You and other Cabinet members have claimed that the issue can be solved by people ‘working an extra two hours’. This is false. Assuming a worker received £10 per hour, two hours extra would be £20 in the pay packet but the Universal Credit they receive would automatically be cut by £12.60 per week. To make up the missing £20, a worker actually needs to earn an extra £54 which means they need to work an extra six hours, not a couple of hours as has been portrayed, not taking into account other expenses such as childcare.

For many years PCS has tried to work with the Department to ensure the social security system is fit for purpose, that it delivers vital assistance to those who require state support and that it is fair, giving expert advice and knowledge for all who use it. In recent years we have been critical of system changes and the subsequent impact on our members and the claimants who they work to support day in and day out. But we have also worked to ensure our members are treated fairly, that morale is improved and that the Department acknowledge that these key, front line workers, deserve equality, fair pay and terms and conditions.

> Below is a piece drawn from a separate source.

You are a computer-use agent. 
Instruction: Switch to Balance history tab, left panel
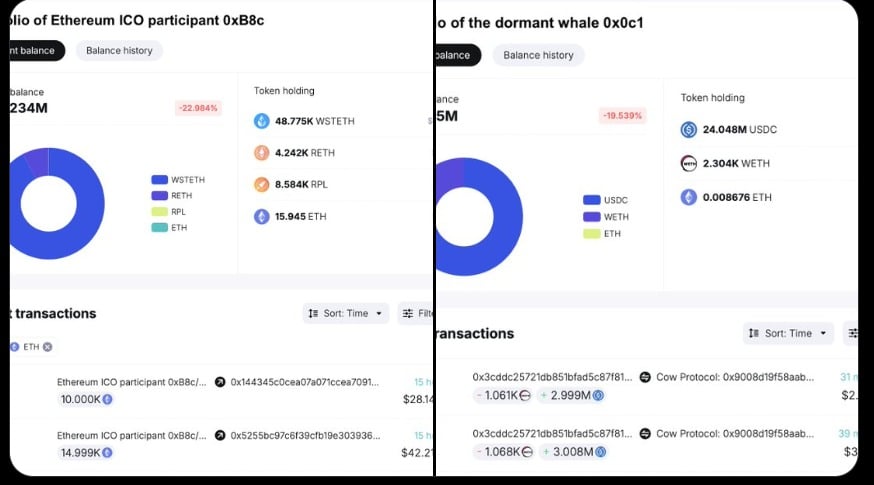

During lockdown and throughout the ongoing Covid-19 pandemic, our members have shown that they are adaptable, they have continued to work both from home and workplaces, ensuring the most vulnerable in our society receive the support they need in order to continue living their lives. It is therefore a kick in the teeth for thousands of these hardworking members to be facing not only a government imposed pay freeze but also the £20 cut which will push them into further financial difficulties, making theirs and their families lives more stressful and fraught, particularly leading into the winter months. PCS believes this cut can and should be stopped immediately.

I urge you as the Secretary of State to act immediately and take steps to stop this unnecessary cut which will impact our members and the lives of millions of others, many of whom are already in work.